Federal commodity market regulators have initiated legal action against New Mexico officials in an escalating jurisdictional dispute over prediction market oversight and sports-related event contracts across America.
The complaint, submitted Friday to the U.S. District Court for the District of New Mexico, identifies Governor Michelle Lujan Grisham, Attorney General Raúl Torrez, and additional state administrators as respondents.
The regulatory body seeks judicial intervention to prevent New Mexico from enforcing state-level gaming statutes against Kalshi, a prediction market operator under federal oversight.
This action comes after New Mexico’s top prosecutor filed charges against Kalshi the previous week. The state’s complaint alleged unlicensed online sports wagering operations and permitting individuals below 21 years of age to access the platform.
Attorney General Torrez stated Kalshi bypassed New Mexico’s gaming framework “while offering online sports betting within the state” and emphasized the legal action seeks “to protect the integrity of our laws, our regulatory system, and most importantly, consumers.”
Federal Regulators Assert Preemptive Authority
The commodity futures regulator contends the Commodity Exchange Act grants exclusive oversight powers over derivatives trading platforms, encompassing prediction markets such as Kalshi.
CFTC Chair Michael Selig characterized New Mexico as “the latest state seeking to nullify black letter law and decades of judicial precedent by imposing state gaming laws on federally regulated derivatives exchanges.”

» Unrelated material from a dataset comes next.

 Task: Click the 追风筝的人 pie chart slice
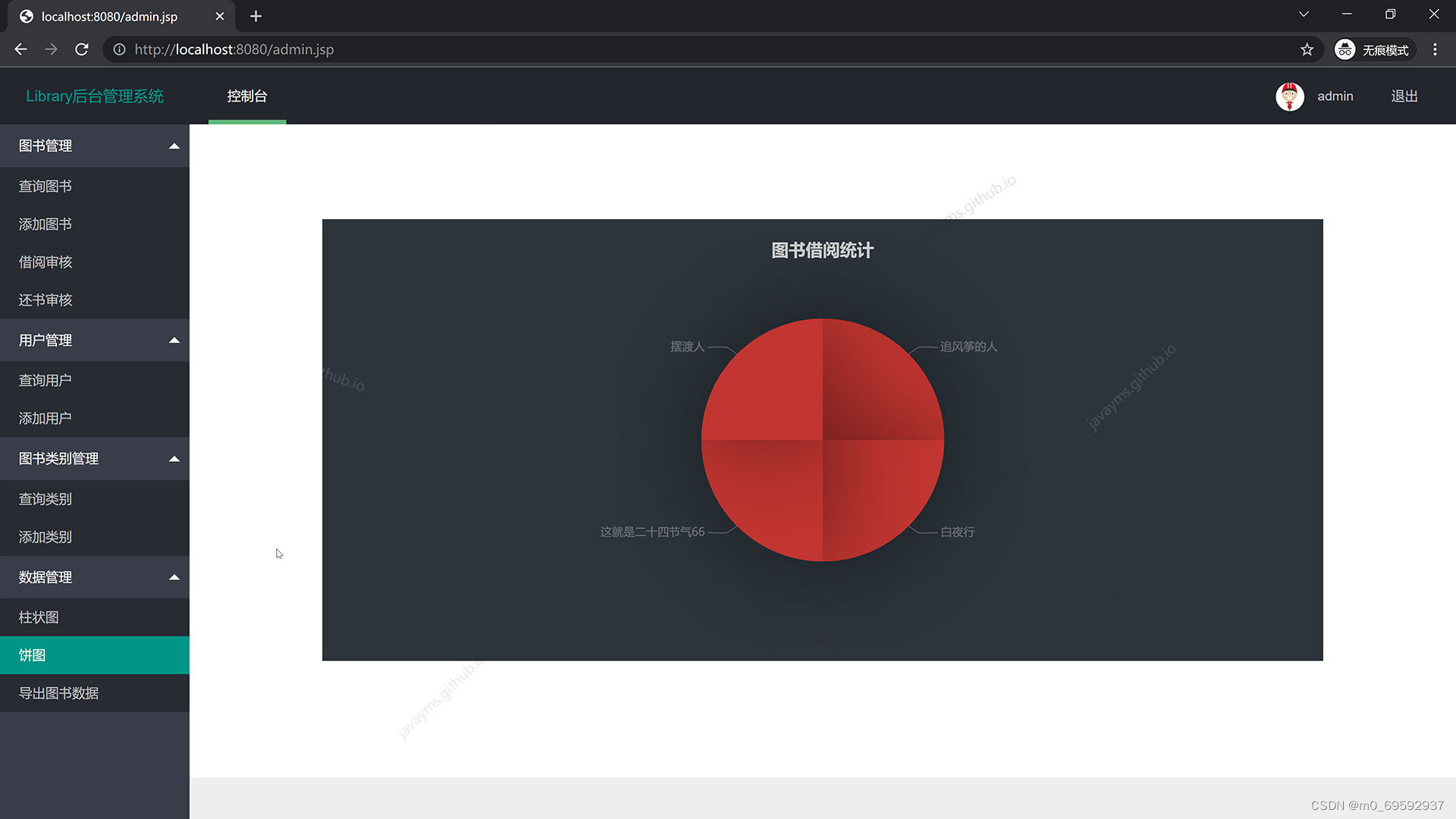pyautogui.click(x=872, y=387)
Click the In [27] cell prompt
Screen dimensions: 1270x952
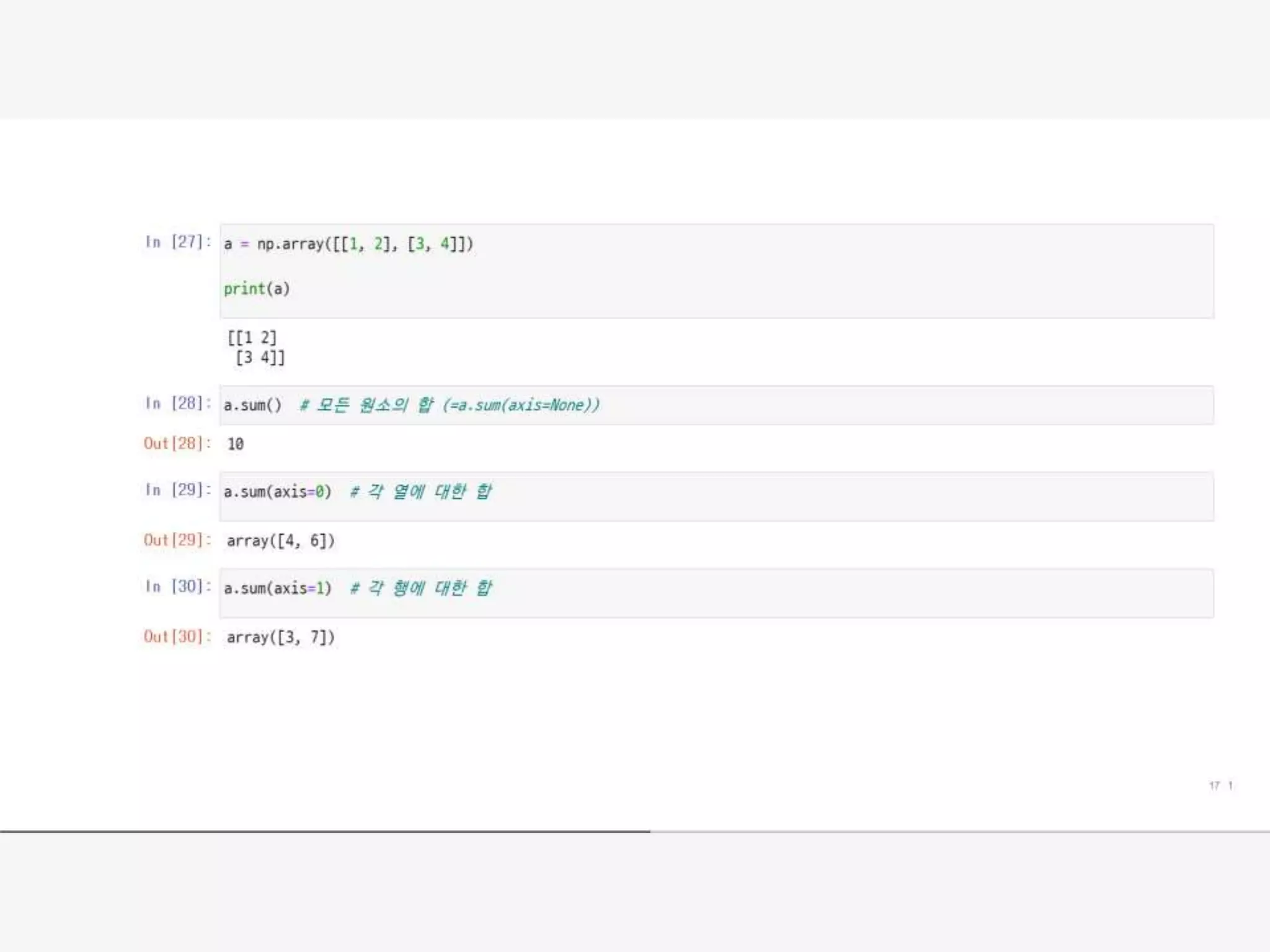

The regulatory agency emphasized in its filing that the federal government possesses “a statutorily protected interest in maintaining exclusive jurisdiction” over transactions conducted on designated contract markets.
This marks another chapter in the CFTC‘s ongoing campaign. The commission has pursued comparable legal strategies against Wisconsin, Illinois, Arizona, Connecticut, and New York throughout recent months.
Indigenous Communities and Federal Lawmakers Enter Fray
The New Mexico controversy extends beyond state government involvement. Multiple New Mexico pueblos and a tribal nation launched separate federal litigation against Kalshi in May. These indigenous groups contend the platform’s sports prediction offerings diminish tribal gaming income that supports educational institutions and community initiatives.
According to state legal filings, New Mexico experiences among the nation’s most elevated problem gambling prevalence rates.
Meanwhile, Kalshi faces congressional scrutiny through an insider trading investigation conducted by a U.S. House committee, compounding the company’s regulatory challenges.
At the federal level, the CFTC recently unveiled proposed regulations that would maintain support for sports wagering activities on authorized platforms. The commission additionally greenlit Hyperliquid perpetual futures contracts on Kalshi, demonstrating continued platform expansion efforts despite ongoing state confrontations.
Governor Lujan Grisham’s office has not provided comment on the matter.